_Problem to work on_: Please rewrite the data below, substituting "Where do I click to do this" for every "At what coordinates should I click to accomplish" and leaving everything else unchanged.

_Entries_:
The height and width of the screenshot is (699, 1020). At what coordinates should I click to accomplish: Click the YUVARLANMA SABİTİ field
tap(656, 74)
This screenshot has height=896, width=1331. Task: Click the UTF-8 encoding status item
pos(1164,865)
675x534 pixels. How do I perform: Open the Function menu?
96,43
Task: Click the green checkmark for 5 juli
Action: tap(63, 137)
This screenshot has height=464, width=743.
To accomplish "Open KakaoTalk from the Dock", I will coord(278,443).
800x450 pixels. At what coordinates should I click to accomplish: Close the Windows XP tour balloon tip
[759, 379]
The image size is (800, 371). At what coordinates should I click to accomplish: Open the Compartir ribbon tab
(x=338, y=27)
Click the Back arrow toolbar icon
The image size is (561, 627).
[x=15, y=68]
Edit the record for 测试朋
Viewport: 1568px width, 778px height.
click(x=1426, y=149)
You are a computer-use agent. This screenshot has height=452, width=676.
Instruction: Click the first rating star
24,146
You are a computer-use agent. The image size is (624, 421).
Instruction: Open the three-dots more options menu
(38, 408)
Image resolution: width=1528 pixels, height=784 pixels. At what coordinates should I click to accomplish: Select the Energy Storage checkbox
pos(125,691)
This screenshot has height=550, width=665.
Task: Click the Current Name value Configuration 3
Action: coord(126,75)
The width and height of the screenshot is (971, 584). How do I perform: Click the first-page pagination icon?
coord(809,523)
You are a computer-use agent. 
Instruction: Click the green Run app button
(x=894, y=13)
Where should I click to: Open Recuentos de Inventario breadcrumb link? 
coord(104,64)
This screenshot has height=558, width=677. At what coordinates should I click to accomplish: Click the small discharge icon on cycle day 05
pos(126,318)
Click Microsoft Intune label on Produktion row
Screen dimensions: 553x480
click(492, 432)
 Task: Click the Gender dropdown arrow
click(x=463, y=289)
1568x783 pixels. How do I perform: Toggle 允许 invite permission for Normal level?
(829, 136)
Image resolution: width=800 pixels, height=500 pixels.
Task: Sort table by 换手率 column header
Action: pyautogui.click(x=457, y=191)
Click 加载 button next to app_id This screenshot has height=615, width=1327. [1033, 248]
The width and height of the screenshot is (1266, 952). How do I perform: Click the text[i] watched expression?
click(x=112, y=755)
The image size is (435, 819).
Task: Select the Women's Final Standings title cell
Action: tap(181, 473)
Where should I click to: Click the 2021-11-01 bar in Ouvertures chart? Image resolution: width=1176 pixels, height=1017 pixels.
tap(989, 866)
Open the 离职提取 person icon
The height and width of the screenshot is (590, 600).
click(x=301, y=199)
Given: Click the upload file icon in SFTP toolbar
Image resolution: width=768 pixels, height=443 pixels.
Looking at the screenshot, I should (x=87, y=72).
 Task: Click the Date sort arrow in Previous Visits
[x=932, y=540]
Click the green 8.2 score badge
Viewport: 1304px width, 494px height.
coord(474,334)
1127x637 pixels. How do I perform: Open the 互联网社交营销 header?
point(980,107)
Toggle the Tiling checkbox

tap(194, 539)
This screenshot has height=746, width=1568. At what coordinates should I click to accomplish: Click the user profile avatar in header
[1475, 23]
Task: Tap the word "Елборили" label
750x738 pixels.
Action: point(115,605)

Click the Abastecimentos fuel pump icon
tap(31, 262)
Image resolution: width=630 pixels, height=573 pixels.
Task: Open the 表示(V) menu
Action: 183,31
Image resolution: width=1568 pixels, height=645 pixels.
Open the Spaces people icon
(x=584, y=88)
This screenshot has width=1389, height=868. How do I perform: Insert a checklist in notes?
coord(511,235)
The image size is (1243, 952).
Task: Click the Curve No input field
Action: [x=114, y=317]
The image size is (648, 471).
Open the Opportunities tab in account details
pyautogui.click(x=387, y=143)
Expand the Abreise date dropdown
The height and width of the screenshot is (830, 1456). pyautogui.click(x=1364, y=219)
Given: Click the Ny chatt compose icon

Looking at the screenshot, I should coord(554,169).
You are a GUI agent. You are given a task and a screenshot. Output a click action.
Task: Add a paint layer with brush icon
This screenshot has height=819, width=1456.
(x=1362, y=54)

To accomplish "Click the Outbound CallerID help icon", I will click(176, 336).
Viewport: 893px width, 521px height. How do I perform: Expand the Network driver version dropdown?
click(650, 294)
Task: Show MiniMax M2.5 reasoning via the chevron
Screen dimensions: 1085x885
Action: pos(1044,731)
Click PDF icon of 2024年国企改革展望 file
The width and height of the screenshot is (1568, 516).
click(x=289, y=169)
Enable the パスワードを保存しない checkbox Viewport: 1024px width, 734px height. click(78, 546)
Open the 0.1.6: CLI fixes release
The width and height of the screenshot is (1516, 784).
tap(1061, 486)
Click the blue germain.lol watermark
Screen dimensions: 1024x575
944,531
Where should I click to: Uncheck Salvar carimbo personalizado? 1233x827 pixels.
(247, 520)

_Problem solution_:
The height and width of the screenshot is (699, 1020). Where do I click to do this: Click the YUVARLANMA SABİTİ field
tap(656, 74)
This screenshot has height=896, width=1331. Task: Click the UTF-8 encoding status item
pos(1164,865)
675x534 pixels. How do I perform: Open the Function menu?
96,43
Task: Click the green checkmark for 5 juli
Action: tap(63, 137)
This screenshot has height=464, width=743.
To accomplish "Open KakaoTalk from the Dock", I will coord(278,443).
800x450 pixels. Where do I click to do this: Close the Windows XP tour balloon tip
[759, 379]
The image size is (800, 371). Where do I click to do this: Open the Compartir ribbon tab
(x=338, y=27)
Click the Back arrow toolbar icon
The image size is (561, 627).
[x=15, y=68]
Edit the record for 测试朋
Viewport: 1568px width, 778px height.
click(x=1426, y=149)
You are a computer-use agent. This screenshot has height=452, width=676.
Instruction: Click the first rating star
24,146
You are a computer-use agent. The image size is (624, 421).
Instruction: Open the three-dots more options menu
(38, 408)
Image resolution: width=1528 pixels, height=784 pixels. Where do I click to do this: Select the Energy Storage checkbox
pos(125,691)
This screenshot has height=550, width=665.
Task: Click the Current Name value Configuration 3
Action: coord(126,75)
The width and height of the screenshot is (971, 584). How do I perform: Click the first-page pagination icon?
coord(809,523)
You are a computer-use agent. 
Instruction: Click the green Run app button
(x=894, y=13)
Where should I click to: Open Recuentos de Inventario breadcrumb link? 
coord(104,64)
This screenshot has height=558, width=677. Where do I click to do this: Click the small discharge icon on cycle day 05
pos(126,318)
Click Microsoft Intune label on Produktion row
Screen dimensions: 553x480
click(492, 432)
 Task: Click the Gender dropdown arrow
click(x=463, y=289)
1568x783 pixels. How do I perform: Toggle 允许 invite permission for Normal level?
(829, 136)
Image resolution: width=800 pixels, height=500 pixels.
Task: Sort table by 换手率 column header
Action: pyautogui.click(x=457, y=191)
Click 加载 button next to app_id This screenshot has height=615, width=1327. [1033, 248]
The width and height of the screenshot is (1266, 952). How do I perform: Click the text[i] watched expression?
click(x=112, y=755)
The image size is (435, 819).
Task: Select the Women's Final Standings title cell
Action: tap(181, 473)
Where should I click to: Click the 2021-11-01 bar in Ouvertures chart? Image resolution: width=1176 pixels, height=1017 pixels.
tap(989, 866)
Open the 离职提取 person icon
The height and width of the screenshot is (590, 600).
click(x=301, y=199)
Given: Click the upload file icon in SFTP toolbar
Image resolution: width=768 pixels, height=443 pixels.
Looking at the screenshot, I should (x=87, y=72).
 Task: Click the Date sort arrow in Previous Visits
[x=932, y=540]
Click the green 8.2 score badge
Viewport: 1304px width, 494px height.
coord(474,334)
1127x637 pixels. How do I perform: Open the 互联网社交营销 header?
point(980,107)
Toggle the Tiling checkbox

tap(194, 539)
This screenshot has height=746, width=1568. Where do I click to do this: Click the user profile avatar in header
[1475, 23]
Task: Tap the word "Елборили" label
750x738 pixels.
Action: point(115,605)

Click the Abastecimentos fuel pump icon
tap(31, 262)
Image resolution: width=630 pixels, height=573 pixels.
Task: Open the 表示(V) menu
Action: 183,31
Image resolution: width=1568 pixels, height=645 pixels.
Open the Spaces people icon
(x=584, y=88)
This screenshot has width=1389, height=868. How do I perform: Insert a checklist in notes?
coord(511,235)
The image size is (1243, 952).
Task: Click the Curve No input field
Action: [x=114, y=317]
The image size is (648, 471).
Open the Opportunities tab in account details
pyautogui.click(x=387, y=143)
Expand the Abreise date dropdown
The height and width of the screenshot is (830, 1456). pyautogui.click(x=1364, y=219)
Given: Click the Ny chatt compose icon

Looking at the screenshot, I should coord(554,169).
You are a GUI agent. You are given a task and a screenshot. Output a click action.
Task: Add a paint layer with brush icon
This screenshot has height=819, width=1456.
(x=1362, y=54)

To accomplish "Click the Outbound CallerID help icon", I will click(176, 336).
Viewport: 893px width, 521px height. How do I perform: Expand the Network driver version dropdown?
click(650, 294)
Task: Show MiniMax M2.5 reasoning via the chevron
Screen dimensions: 1085x885
Action: pos(1044,731)
Click PDF icon of 2024年国企改革展望 file
The width and height of the screenshot is (1568, 516).
click(x=289, y=169)
Enable the パスワードを保存しない checkbox Viewport: 1024px width, 734px height. click(78, 546)
Open the 0.1.6: CLI fixes release
The width and height of the screenshot is (1516, 784).
tap(1061, 486)
Click the blue germain.lol watermark
Screen dimensions: 1024x575
944,531
Where should I click to: Uncheck Salvar carimbo personalizado? 1233x827 pixels.
(247, 520)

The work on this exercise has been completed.